StarSilver: Bridging the generational divide


In gentle parenting, discipline centres on promoting and encouraging wanted behaviour, and ignoring or discouraging unwanted behaviour with mild consequences. Photo: 123rf.com

Until recently, punishment was widely considered an important part of socialising kids.

Parents believed that firm discipline created spiritual well-being. Many authorities preached, “Spare the rod, spoil the child.”

So when new parents inform family they have banned caning or even spanking, it can provoke tension and feelings of judgement. In some families, it sparks a quarrel that can tear generations apart.

Here’s how to talk constructively.

Transforming discipline

In the 1950s, scientific research suggested that corporal punishment has damaging effects. Initially controversial, evidence grew. Early MRI studies focused on extreme violence and abuse, but in the past two decades, physical evidence on various forms of punishment has emerged.

In 2009, Prof Dr Akemi Tomoda of the University of Fukui, Japan, and Harvard Medical School, the United States, led a team that investigated the effect of physical punishment on 1,455 young adults.

Brain scans showed that being caned or belted during childhood creates a stressful environment that affects brain development, especially the part linked to emotional regulation. It proved a connection between childhood punishment, brain development and increased aggression, depression, and addictive behaviours.

In addition, a 2021 study by Jorge Cuartas and a team at Harvard University examining brain images of 149 children found that an ordinary spanking affects brain development.

Surprisingly, a simple spanking and criminal abuse have a similar effect. This suggests it’s not the depth of violence that is significant, but simply that the violence takes place.

Cuartas and his team also noted that the kids who are spanked become sensitive to perceived threats. Spanked children are more likely to be anxious and less social.

Furthermore, smacking teaches kids that violence is acceptable. In fact, it’s a lesson that children pick up remarkably quickly.

In 2018, a team lead by Dr Elizabeth Gershoff at the University of Texas, the United States, studied 12,112 children. They found that five-year-olds who are spanked had issues with aggressive behaviour in the short term, a week later, as well as long-term, up to the ages of six and eight.

As a result, gentle parenting that promotes strong, ethical, consistent modelling is becoming mainstream.

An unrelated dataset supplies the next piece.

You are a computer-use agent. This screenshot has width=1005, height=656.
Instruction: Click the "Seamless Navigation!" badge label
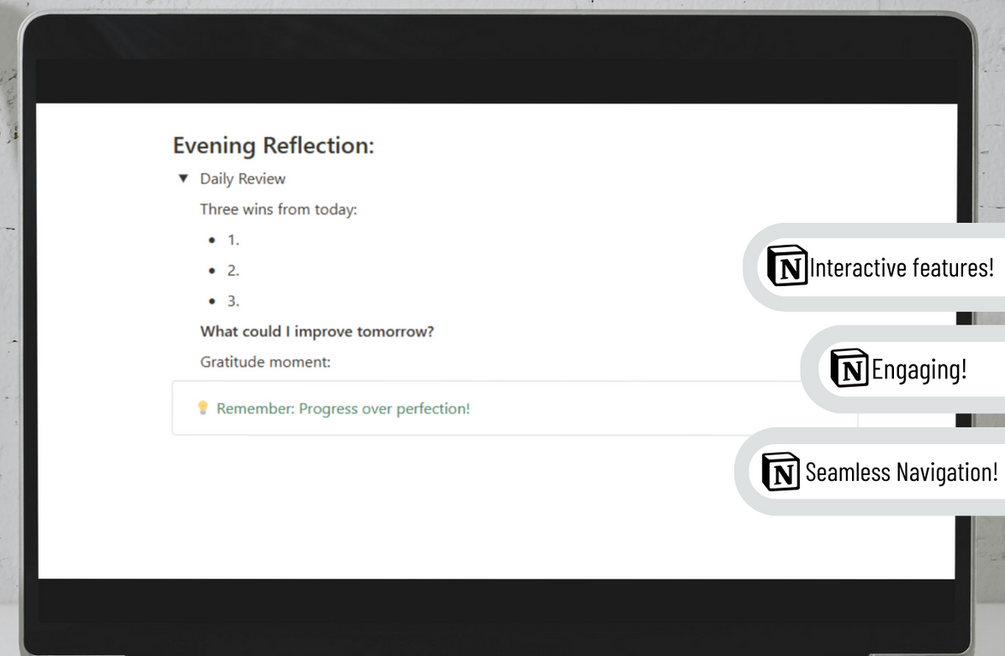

The premise is simple. Parents lead by example, displaying the behaviour they want their kids to copy. They are calm, they listen, and, where appropriate, they explain why.

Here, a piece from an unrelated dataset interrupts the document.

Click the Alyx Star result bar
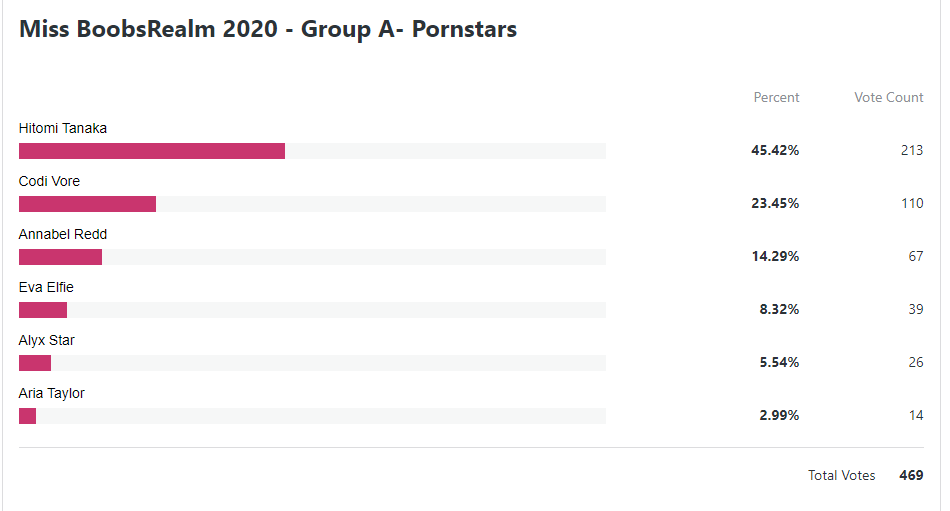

Discipline centres on promoting and encouraging wanted behaviour, as in “Well done, child, for putting away your toys” and ignoring or discouraging unwanted behaviour with mild consequences, as in “If you do not put away your toys now, we will put them away for the rest of the day”.

For old-school folks, this is a tremendous change. As with all innovations, there may be resistance and conflict.

Building bridges

Kids don’t come with a manual, and parenting is a complex skill. Put the two facts together, and the potential problems are clear.

Discussions about parenting can quickly devolve into fights about morality and personal worth with a dash of gender stereotypes.

Punishment is particularly difficult because parents feel they did their best, whereas kids remember the fear and pain.

Curiously, that is exactly why punishment was so popular. Pain can help adults control a child’s behaviour. But it comes at a cost: Violence degrades the victim and the perpetrator. It also puts a barrier between child and parent.

It is this barrier that needs to be addressed. Here’s how you can start talking.

Understand. Memories of being beaten typically include fear, helplessness and shame. Those emotions can linger.

Those who punished may feel it’s unfair to judge past actions in view of modern beliefs and newly available facts. They may also feel guilty. Or be afraid that they will be judged.

In addition, someone probably spanked them so this may open up old wounds for them, too.

Ditch blame. Foster an open, safe environment. Leave the philosophy of justice in the event of fresh evidence to the academics. Instead, focus on repairing, listening and understanding.

Start small. Difficult conversations are easier one on one. If you have a large family, consider personal talks first. Then, if you think it beneficial, open it up.

Say the hard words. When you’re ready, forgiving need not be complicated. We know now and we’re sorry. And I understand. I forgive you. Let’s move forward.

Bond over parenting. Parenting is the toughest gig in the world. Let it be a bridge for the generations to lean in for support.

Talk to a therapist. Therapy is a safe space, so it’s ideal for rehearsing. If the wounds go deep, or you think there may be a fight, book a session.

Most of all, try not to worry too much. Parenting is wildly controversial, and each generation quarrels. Gen Z are probably advocating systems right now that their kids and grandkids will judge them for.

This is a tough conversation, but millions of people get through it. As long as you foster warm and open conversations, you will build strong, happy relationships.


Ellen Whyte is a British-registered counsellor and psychotherapist who has a soft spot for cats. She founded an online practice in 2016, and works with clients in 20+ countries.